LEVIATHAN

Lovers of Entertainment featuring Various Insurrections of the Abyss Told as Hydrographic Adventure Narratives

Tuesday, August 29, 2006

Manatees not dumb, just weird




Fascinating item in the NYTimes today about manatee brains. Apparently they're very small, and smooth, which usually suggests dumbness, but scientists have now decided they're just extremely well-adapted to a lifestyle that involves basically doing nothing. Let's hear it for the manatee!
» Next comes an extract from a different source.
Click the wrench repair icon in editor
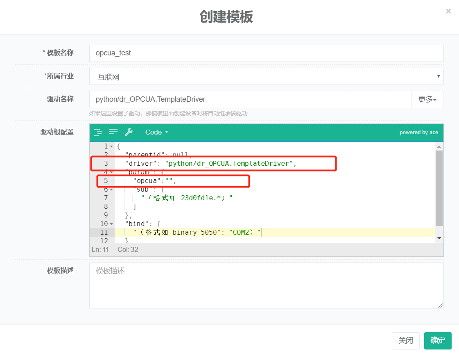The width and height of the screenshot is (459, 354). click(128, 132)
The story also has this exciting but sad tidbit: "Another sirenian, Steller’s sea cow, lived in the Bering Sea and exceeded 5,000 pounds. It was hunted into extinction in the 1700’s." Damn you 18th century! Must you ruin everything??

The sea cow in action:

5 Comments:

Blogger Lady Z said...

I can't believe you. I was just coming here to post this.

1:10 PM  
Blogger Lady Z said...

OK, I have a few questions and comments.

1. In 2003, Dr. Bauer and four colleagues, including Debborah Colbert and Joseph Gaspard III of the Mote Marine Laboratory, reported in The International Journal of Comparative Psychology on the visual testing of the Mote manatees, Hugh and Buffett. The manatees were trained to discriminate between two underwater panels of evenly spaced vertical lines, swimming toward the correct panel for a reward of apples, beets, carrots and monkey biscuits. By varying the distance between the lines, the researchers showed that Buffett’s eyesight was about 20/420, similar to a cow’s and far worse than a human’s.
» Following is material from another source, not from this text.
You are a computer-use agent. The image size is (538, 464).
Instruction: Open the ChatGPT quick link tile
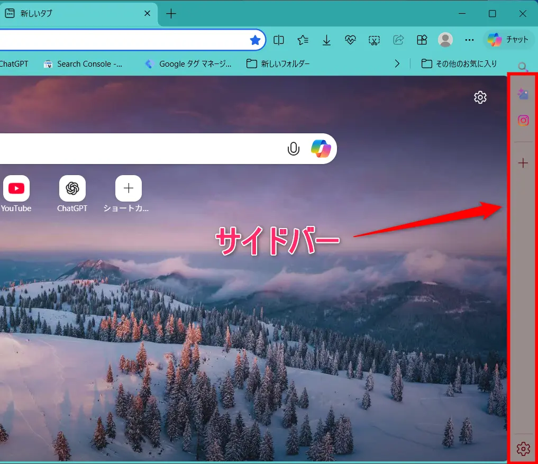[x=72, y=194]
Poor Hugh, Dr. Bauer said, was blind “even by manatee standards.”


What, for the love of Neptune, is a "monkey biscuit"?

2. In research not yet published, Diana Sarko, a graduate student in Dr. Reep’s lab, confirmed that another mammal has vibrissae dispersed over its body, the rodent-faced, rabbit-size rock hyrax, the manatee’s distant cousin.

Like the manatee, the hyrax, which inhabits rocky outcroppings, spends much of its time in dim light and has poor vision.

“Rock hyraxes live in little cave dwellings, so they probably use these hairs to navigate in these dark surroundings,” Ms. Sarko said.


The "rabbit-size rock hyrax"?? That chick just totally made that thing up. In fact, I believe she plagiarized it from Dr. Seuss.

3. For now, the question of how intertwined the sensory abilities of manatees might be remains unanswered. Yet even what is known reveals a degree of complexity that argues against labeling them as sweet but dumb — peaceable simpletons.

Dr. Domning of Howard could not agree more.

“They’re too smart to jump through hoops the way those dumb dolphins do,” he said.


Hee. I love Fa as much as the next guy, but I love it more when people get bitchy about dolphins.

4. And speaking on behalf of the Ruinous 18th Century: Yes, yes we must.

1:16 PM  
Blogger Zak said...

i am the hyrax, i speak when i sneeze!

2:11 PM  
Blogger Allan Hazlett said...

I observed a Rock Hyrax in the wild once, near the Cape of Good Hope. And, sadly, I was also just coming here to post this manatee story - only I read the "International Herald Tribune," so everything happens two days later for me.

12:08 AM  
Blogger Simon said...

And as further evidence of the Manatee brain I refer to the recent much heralded local story of the manatee that showed up frolicking (skylarking?)in the Hudosn River and then a week later of the coast of Warwick, RI. It was the story of the summer!